A different sort of organizing

When we see a problem in a community and we hope to help fix it, we should understand that we must try to organize the community in order to effect such change. We cannot ride in on our white steeds and save a neighborhood; that neighborhood must organize itself and accomplish its own salvation, its own business. So how many ways are there to help with that process?

One of the giants in the field is, of course, Saul Alinsky. I was raised in the Midwest, which is where Alinsky worked much of his career, in Chicago, though he moved around with his model of organizing poor communities to achieve gains. He became so feared by some city fathers that he was even banned preƫmptively by Oakland and I expect he'd be thrilled that he still has the power to put Newt Gingrich's panties in a twist.
Alinsky (1971) would start his entrance into a community by "a denunciation of exploiting employers, slum landlords, police shakedowns, gouging merchants" (p. 98) and take it from there. He often won the campaigns he undertook and he empowered people and communities who had been so crushed they thought they had no power--the self-fulfilling prophesy.

My family--at least my paternal side--were defiant Scottish-Americans whose anti-colonialist anger made them great candidates for that Alinsky Adversarial Approach and we pretty much did our activism that way from the beginning. The earliest I knew about as a boy listening to the men was the 1934 Teamsters strike in Minneapolis--pure adversarial, objectifying the enemy, swinging at the cops and goons with baseball bats and fists. My Dad gave me his copy of Alinsky's Rules for radicals when I became a young community organizer and I learned the lessons. I was a nonviolent street fighter.

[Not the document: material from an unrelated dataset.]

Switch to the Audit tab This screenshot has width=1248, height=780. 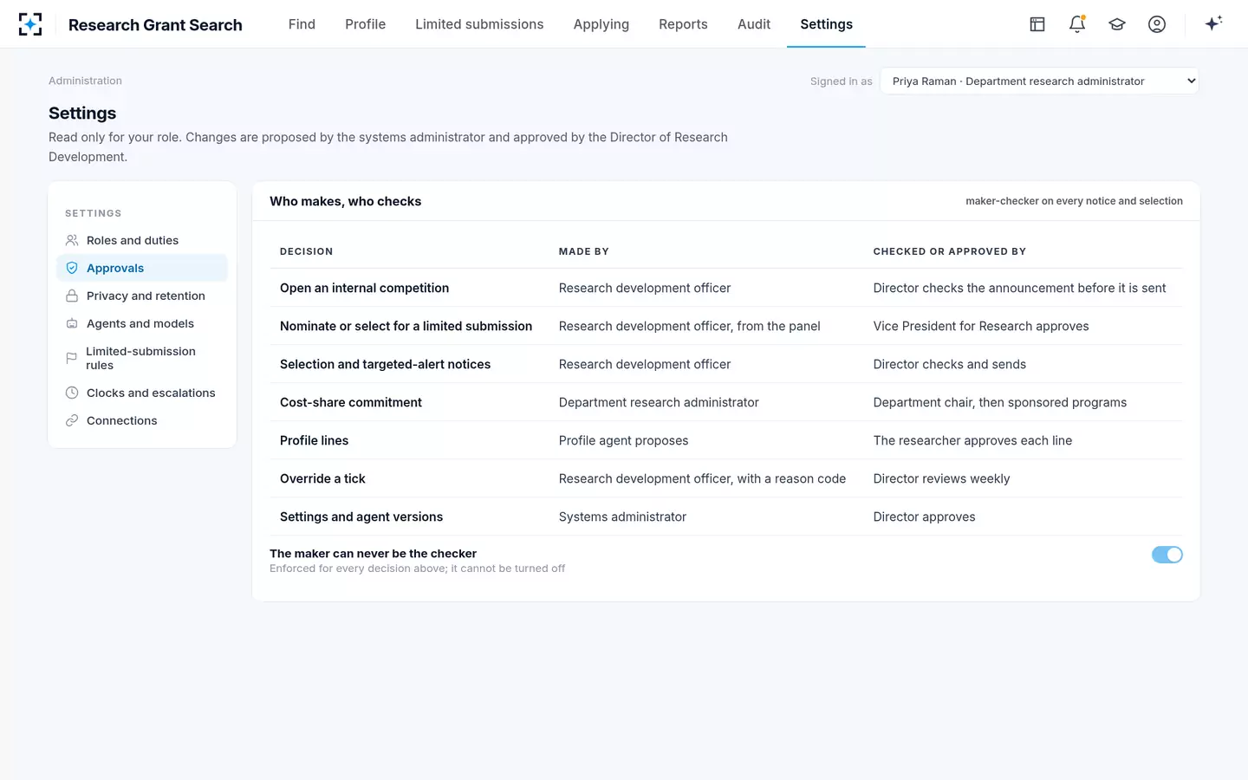pyautogui.click(x=754, y=24)
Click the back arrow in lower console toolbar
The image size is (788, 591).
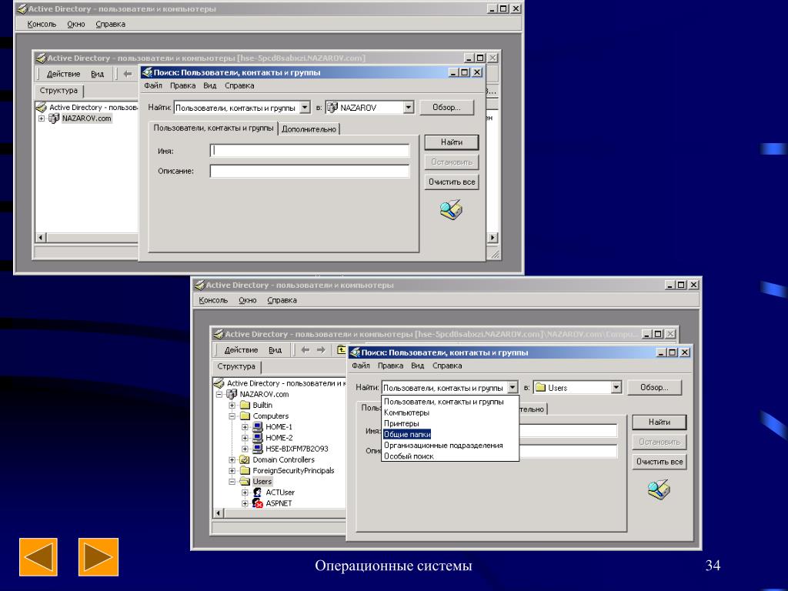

Then I was exposed to other methods over the years, learning new approaches in the peace movement that I hadn't learned in the labor struggles nor tenants' rights struggles in Minnesota. The hippie co-op movement had interesting different methods and philosophies too, and I began to understand that the zero-sum game was not the most efficient. Just as all founders give us the Big Idea that is soon improved upon, so too was the Alinsky model. It is great, and I have found that sustainable community development is better gained and maintained by a more consensus paradigm (e.g. Ohmer & DeMasi, 2009).

I am quite grateful to the lineage of those who have devoted themselves to this noble work, that of bringing more justice more often to more people, especially those who have learned not to expect it.

References


Alinsky, Saul D. (1971). Rules for radicals. New York: Random House.

Ohmer, Mary L. & DeMasi, Karen (2009). Consensus organizing: A community development workbook. Thousand Oaks, CA: Sage.